Martin Scorsese’s World Cinema Project (Criterion, Blu-ray+DVD Combo) is the kind of labor of cinematic love that I live for: six great but neglected movies from six film cultures underrepresented in American. The restorations were funded by the World Cinema Project in collaboration with various national archives and digitally mastered for release on Blu-ray and DVD by Criterion.
With disc sales slipping and streaming taking over as the primary delivery system for home viewing, releases of this scale are gambles. It takes the combined branding of Scorsese and Criterion to get this noticed by all but the most dedicated film fans, and to hopefully get them past the idea that these films are dry pieces of history. Because in fact they are vital, exciting, entertaining movies that, like all great film, live on long past their release dates.
I began my journey through the set with The Housemaid (1960, South Korea) because I had seen and liked the 2010 remake by Im Sang-soo but knew he had taken a very different approach. In every way, it turned out. Where the remake was controlled and icy, a precise (and sexually explicit) portrait of privilege and power in a tale of the corrupt rich destroying the lives of the helpless poor, Kim Ki-young’s original is a wildly melodramatic story of middle class ambition set almost entirely in a two-story home that becomes something of a prison as the web of desire and anxiety and loathing and social standing closes in on them. No one is innocent here, except perhaps the daughter (on crutches, recovering from an illness) and a newborn baby, and their survival seems precarious. The husband (Kim Jin-kyu), a piano teacher, has dubious moral character but devoted to making his family happy, the hard-working, physically fragile wife (Ju Jeung-nyeo) is just as concerned with appearances as she is with the family’s well-being, the bratty youngest son has a sadistic streak to his mean-spirited teasing. And then there’s the young housemaid (Lee Eun-shim) who is clearly unstable from the moment a vengeful factory girl discovers her smoking in the barracks and recommends her to the family. Shake well and the pressure builds….
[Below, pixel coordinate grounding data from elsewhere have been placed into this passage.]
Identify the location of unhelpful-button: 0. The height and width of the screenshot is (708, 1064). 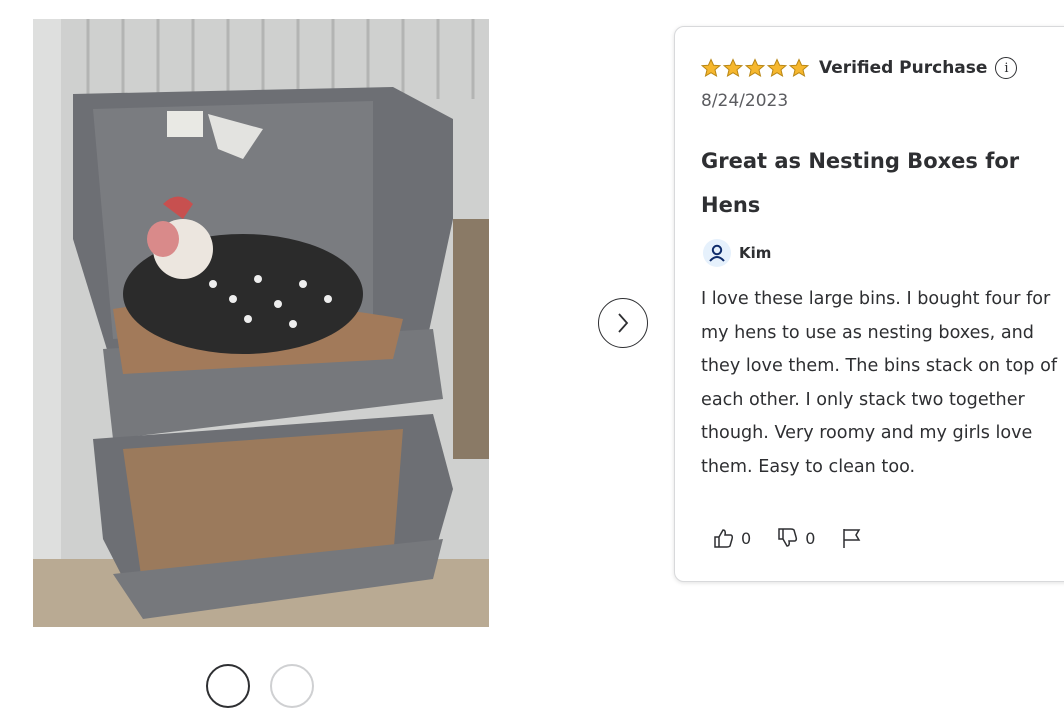
(796, 538).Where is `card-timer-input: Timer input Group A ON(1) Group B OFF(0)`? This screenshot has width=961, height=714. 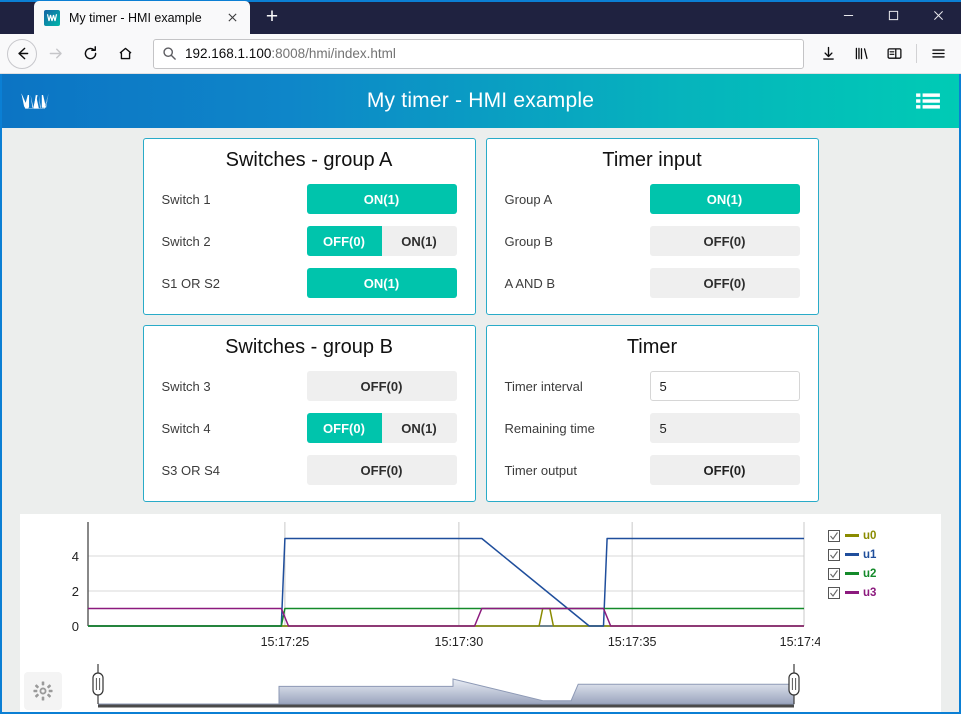
card-timer-input: Timer input Group A ON(1) Group B OFF(0) is located at coordinates (652, 226).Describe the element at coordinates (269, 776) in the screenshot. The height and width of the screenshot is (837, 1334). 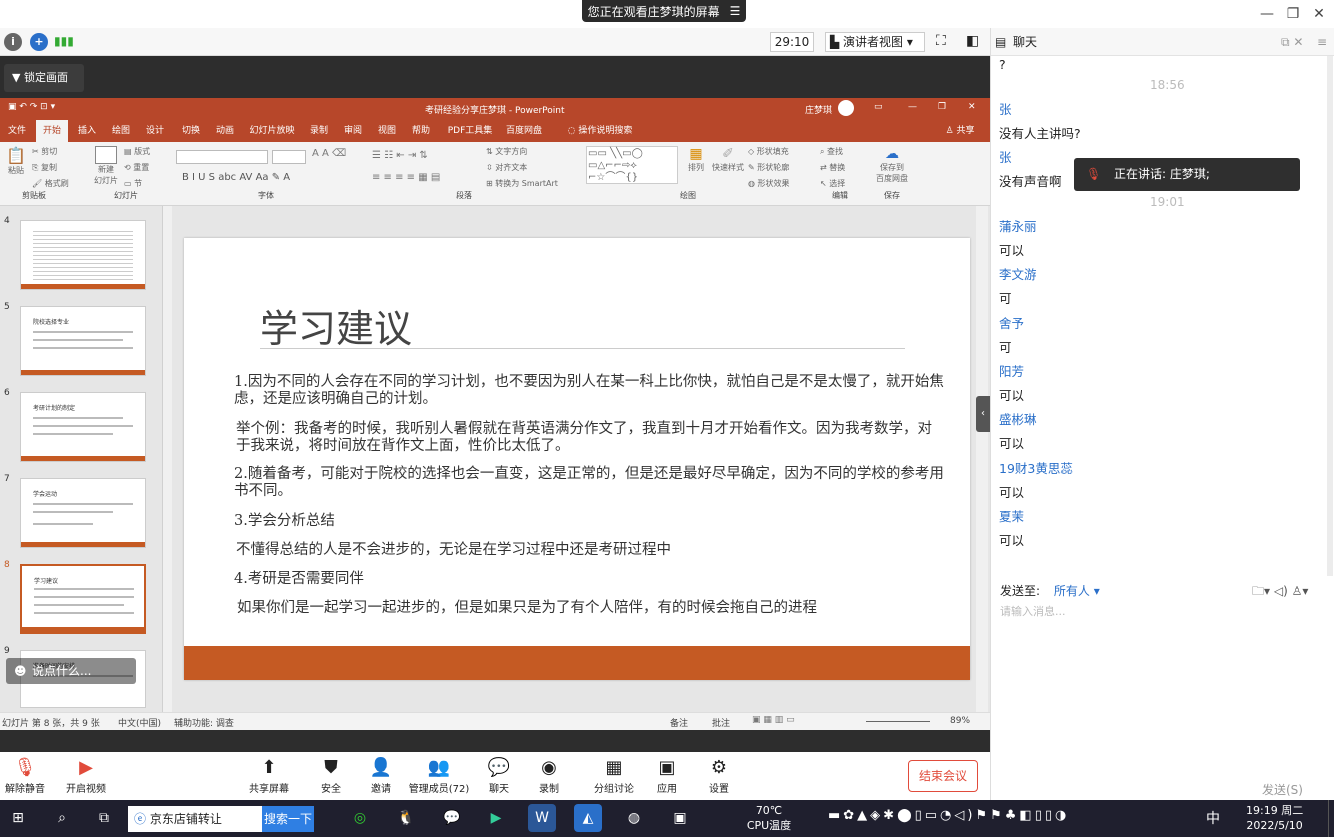
I see `share-screen-button: ⬆ 共享屏幕` at that location.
Kim designs the film beautifully, from the separate social spaces of the second story connected by a balcony and sliding glass doors (through which the camera peers to view the transgression of boundaries) to the central staircase where so much of the power struggle plays out, both symbolically and physically. And he uses the close quarters well, to build pressure on the increasingly savage relationships and to cut them off from the rest of the world, like a purgatory to which they’ve condemned themselves. The framing sequence plays like a barbed joke, a bit of black humor that plays like the old “happy ending” twists to mollify the production code in Hollywood films of the forties, but with an attitude that, quite literally, laughs at its very contrivance.
The original negative of this 1960 film is missing two reels and the missing footage was replaced by a very damaged and compromised release print. The contrast is night and day: most of the film looks superb, with a clean, clear image and strong contrasts in the black and white, while the replacement footage is weak, washed out, and soft. Given the state in which it was found, even that is a small miracle.